Have you ever woke up in a good mood? Okay, I know that I am sure everyone has woke up feeling happy. Anyway, today I woke up happy--actually, I usually do wake up happy (That is not really anything exciting--because it usually happens every day). But today was a little bit different. So, like I said before, I woke up happy and then as the day progressed--I became sad. I am not sure what it is, but by the end of the work day, I had the blasted rain cloud floating over the top of my head. I feel kind of like Eeyore. I had my feelings hurt a numerous amount of times today--but I can not really pinpoint why and how. It that strange? I would think so...
After work, I attended a New Beginnings in our Stake and then went Gold's Gym and worked out with my mom. I thought that at least those two things would make the rain go away. But, no it did not. So, now as I sit in front of my computer (trying to write my talk for tomorrow's New Beginnings--how can you do that with a rain cloud over the top of your head?), I just feel a tad bit strange. I guess, I will chalk it up to being tired and exhausted. Anyway, have you ever had one of those days?
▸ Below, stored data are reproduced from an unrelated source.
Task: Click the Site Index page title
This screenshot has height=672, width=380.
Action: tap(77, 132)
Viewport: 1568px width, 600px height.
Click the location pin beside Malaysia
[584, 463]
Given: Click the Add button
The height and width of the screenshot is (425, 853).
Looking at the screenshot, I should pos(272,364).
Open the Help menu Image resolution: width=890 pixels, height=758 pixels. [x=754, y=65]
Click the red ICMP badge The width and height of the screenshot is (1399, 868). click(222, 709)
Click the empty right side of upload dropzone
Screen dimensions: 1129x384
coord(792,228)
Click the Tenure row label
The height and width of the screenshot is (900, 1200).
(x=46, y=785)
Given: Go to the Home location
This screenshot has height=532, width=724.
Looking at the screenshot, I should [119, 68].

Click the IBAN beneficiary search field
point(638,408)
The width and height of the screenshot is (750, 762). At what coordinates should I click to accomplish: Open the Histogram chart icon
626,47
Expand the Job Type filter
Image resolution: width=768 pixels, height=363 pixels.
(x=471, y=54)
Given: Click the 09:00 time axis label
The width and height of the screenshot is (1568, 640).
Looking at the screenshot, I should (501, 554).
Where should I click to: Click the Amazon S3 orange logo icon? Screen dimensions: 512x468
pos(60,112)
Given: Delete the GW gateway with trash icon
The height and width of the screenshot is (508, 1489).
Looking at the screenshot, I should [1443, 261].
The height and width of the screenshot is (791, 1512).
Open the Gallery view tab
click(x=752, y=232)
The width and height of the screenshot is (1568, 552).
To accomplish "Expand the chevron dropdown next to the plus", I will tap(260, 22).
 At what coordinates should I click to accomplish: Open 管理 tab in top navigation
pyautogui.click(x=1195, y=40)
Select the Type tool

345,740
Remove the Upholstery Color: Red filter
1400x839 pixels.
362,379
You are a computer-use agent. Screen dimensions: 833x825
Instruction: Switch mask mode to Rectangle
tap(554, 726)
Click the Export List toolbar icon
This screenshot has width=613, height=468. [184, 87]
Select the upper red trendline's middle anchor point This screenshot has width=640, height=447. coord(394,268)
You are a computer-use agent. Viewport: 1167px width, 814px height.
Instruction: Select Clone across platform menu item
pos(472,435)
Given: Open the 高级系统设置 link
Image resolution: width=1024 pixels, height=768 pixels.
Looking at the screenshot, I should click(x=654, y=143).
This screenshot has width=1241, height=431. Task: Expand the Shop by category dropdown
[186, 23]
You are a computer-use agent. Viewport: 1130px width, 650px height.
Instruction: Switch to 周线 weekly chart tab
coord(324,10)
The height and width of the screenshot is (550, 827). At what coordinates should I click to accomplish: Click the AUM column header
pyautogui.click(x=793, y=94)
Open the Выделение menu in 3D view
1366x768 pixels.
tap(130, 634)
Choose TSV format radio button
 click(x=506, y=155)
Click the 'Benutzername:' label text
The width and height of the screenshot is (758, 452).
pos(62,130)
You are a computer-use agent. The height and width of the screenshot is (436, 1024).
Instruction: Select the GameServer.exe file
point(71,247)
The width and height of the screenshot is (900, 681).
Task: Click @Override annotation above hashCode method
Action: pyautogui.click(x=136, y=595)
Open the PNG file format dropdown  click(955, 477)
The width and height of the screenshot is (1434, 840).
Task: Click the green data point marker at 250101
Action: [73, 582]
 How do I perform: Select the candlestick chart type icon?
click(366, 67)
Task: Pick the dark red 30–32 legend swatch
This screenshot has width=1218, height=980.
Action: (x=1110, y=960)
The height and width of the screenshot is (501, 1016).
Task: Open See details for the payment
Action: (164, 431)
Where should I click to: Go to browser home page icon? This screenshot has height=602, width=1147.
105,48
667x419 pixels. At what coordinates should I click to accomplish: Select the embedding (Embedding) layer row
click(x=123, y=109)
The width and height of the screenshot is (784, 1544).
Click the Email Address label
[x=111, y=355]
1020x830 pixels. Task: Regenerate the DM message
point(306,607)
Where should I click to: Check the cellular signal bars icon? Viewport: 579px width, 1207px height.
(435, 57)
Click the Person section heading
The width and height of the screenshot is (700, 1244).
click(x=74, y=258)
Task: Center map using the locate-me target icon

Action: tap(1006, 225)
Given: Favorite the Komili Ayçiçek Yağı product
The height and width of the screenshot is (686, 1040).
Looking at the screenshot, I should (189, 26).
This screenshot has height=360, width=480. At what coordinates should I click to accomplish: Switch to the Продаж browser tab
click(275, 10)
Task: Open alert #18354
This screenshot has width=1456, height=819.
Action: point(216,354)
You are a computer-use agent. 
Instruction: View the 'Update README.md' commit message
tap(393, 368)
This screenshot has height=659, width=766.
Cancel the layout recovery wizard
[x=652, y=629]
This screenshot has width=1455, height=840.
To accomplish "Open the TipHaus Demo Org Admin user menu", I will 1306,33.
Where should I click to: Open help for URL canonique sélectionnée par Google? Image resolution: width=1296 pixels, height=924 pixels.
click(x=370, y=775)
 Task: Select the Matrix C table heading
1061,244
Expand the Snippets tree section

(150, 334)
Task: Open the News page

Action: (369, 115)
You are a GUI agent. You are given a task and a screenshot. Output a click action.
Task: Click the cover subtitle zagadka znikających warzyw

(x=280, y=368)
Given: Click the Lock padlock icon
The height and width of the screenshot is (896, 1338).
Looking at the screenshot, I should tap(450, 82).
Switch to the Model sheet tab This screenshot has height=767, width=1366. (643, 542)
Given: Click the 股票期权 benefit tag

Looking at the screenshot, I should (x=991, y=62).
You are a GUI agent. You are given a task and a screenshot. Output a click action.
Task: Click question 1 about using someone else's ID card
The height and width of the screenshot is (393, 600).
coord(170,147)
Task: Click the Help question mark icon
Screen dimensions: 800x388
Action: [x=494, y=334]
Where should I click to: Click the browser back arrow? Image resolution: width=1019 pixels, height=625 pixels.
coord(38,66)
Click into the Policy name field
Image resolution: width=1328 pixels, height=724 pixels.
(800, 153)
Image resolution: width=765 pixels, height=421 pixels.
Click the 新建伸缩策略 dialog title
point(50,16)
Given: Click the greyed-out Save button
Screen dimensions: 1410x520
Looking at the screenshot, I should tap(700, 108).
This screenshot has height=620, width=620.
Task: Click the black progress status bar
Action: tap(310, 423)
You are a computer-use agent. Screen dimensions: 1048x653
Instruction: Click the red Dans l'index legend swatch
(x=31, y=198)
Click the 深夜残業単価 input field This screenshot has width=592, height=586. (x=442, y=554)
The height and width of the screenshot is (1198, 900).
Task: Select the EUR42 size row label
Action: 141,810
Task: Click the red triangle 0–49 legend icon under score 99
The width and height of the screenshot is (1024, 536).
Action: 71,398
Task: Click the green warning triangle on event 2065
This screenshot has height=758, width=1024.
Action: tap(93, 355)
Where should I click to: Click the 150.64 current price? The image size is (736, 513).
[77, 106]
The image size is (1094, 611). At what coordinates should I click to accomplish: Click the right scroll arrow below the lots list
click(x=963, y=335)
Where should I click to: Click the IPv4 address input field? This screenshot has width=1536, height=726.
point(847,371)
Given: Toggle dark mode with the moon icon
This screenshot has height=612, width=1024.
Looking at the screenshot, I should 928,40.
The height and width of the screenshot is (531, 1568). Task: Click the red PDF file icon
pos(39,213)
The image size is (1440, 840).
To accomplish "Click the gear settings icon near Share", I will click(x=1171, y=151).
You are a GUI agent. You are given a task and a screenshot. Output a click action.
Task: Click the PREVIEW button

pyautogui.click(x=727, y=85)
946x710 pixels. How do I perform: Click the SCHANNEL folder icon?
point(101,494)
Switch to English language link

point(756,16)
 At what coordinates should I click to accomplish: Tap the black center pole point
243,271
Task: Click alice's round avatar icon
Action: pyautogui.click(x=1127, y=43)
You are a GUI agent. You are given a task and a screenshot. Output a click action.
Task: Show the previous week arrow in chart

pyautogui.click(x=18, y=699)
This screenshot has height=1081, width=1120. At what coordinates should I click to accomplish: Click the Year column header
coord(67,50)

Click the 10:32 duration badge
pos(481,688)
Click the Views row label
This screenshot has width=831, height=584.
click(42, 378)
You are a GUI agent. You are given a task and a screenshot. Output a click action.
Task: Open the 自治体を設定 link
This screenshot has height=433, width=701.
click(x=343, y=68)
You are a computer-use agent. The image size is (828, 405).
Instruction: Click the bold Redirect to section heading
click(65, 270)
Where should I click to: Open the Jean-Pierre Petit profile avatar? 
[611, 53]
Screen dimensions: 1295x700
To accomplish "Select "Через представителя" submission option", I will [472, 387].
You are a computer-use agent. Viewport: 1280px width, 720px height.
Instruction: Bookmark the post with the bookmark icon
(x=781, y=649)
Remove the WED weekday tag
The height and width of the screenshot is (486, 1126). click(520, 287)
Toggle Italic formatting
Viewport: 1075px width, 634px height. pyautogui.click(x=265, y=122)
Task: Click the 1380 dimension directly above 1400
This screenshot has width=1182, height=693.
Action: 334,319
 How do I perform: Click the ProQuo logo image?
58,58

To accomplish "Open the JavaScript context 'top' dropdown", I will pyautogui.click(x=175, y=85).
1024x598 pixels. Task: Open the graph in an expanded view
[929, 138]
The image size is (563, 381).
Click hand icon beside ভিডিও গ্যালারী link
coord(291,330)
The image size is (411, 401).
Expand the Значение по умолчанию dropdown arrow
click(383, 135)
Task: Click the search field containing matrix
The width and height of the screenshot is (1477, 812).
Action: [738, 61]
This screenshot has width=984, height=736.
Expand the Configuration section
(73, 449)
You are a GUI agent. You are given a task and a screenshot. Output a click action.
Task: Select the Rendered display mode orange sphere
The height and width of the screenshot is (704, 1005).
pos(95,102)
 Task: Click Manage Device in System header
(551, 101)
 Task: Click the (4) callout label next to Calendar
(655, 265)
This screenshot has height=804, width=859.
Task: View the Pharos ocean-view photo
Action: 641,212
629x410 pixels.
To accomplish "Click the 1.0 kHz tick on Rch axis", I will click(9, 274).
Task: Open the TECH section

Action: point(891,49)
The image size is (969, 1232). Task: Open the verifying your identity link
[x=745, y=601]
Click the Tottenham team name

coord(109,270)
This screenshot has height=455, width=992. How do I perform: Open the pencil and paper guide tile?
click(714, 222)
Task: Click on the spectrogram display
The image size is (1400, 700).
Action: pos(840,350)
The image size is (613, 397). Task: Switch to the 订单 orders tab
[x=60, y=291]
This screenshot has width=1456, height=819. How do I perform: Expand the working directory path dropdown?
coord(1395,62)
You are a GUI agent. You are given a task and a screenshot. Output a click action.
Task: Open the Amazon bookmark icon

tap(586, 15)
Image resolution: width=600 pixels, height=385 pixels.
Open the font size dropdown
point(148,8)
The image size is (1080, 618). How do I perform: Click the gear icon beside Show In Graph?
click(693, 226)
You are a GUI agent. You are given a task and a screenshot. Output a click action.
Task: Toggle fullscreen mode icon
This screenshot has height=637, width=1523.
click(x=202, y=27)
I guess, I could sum it up as just having an Eeyore day. I do hope your day was better than mine.
7 comments:
I hope today is better than yesterday for you! We'll get rid of that rain cloud, just you wait.
It's because I'm no longer in that ward's Young Women program.
Just kidding! But I miss those Young Women. And seeing you occasionally. Maybe you should come hang out with us tonight. We'll be making valentines!
Did the cookies help at all? It's because Vieve didn't save you the one with the Swedish fish, huh? I hope you have a better day today.
Oh Michelle Michelle Michelle---If I was there I would give you a hug, AND just know that all of your BFF's love you.:-)
Cami...I would have loved to come and make valentines with you and your cuties, but I had to speak at another ward's New Beginnings. I hope you had a blast!!!
but Michelle...I was there! Wasn't that enough?! Just kidding.
If you ever feel sad, just come by my house and get a picture, a treat, a tour of the basement, and a hug.
i believe satan has a way of encouraging those rain clouds. you have a very important message to give and he does not want you to give your talk. You rise above and move forward. the sun rises again.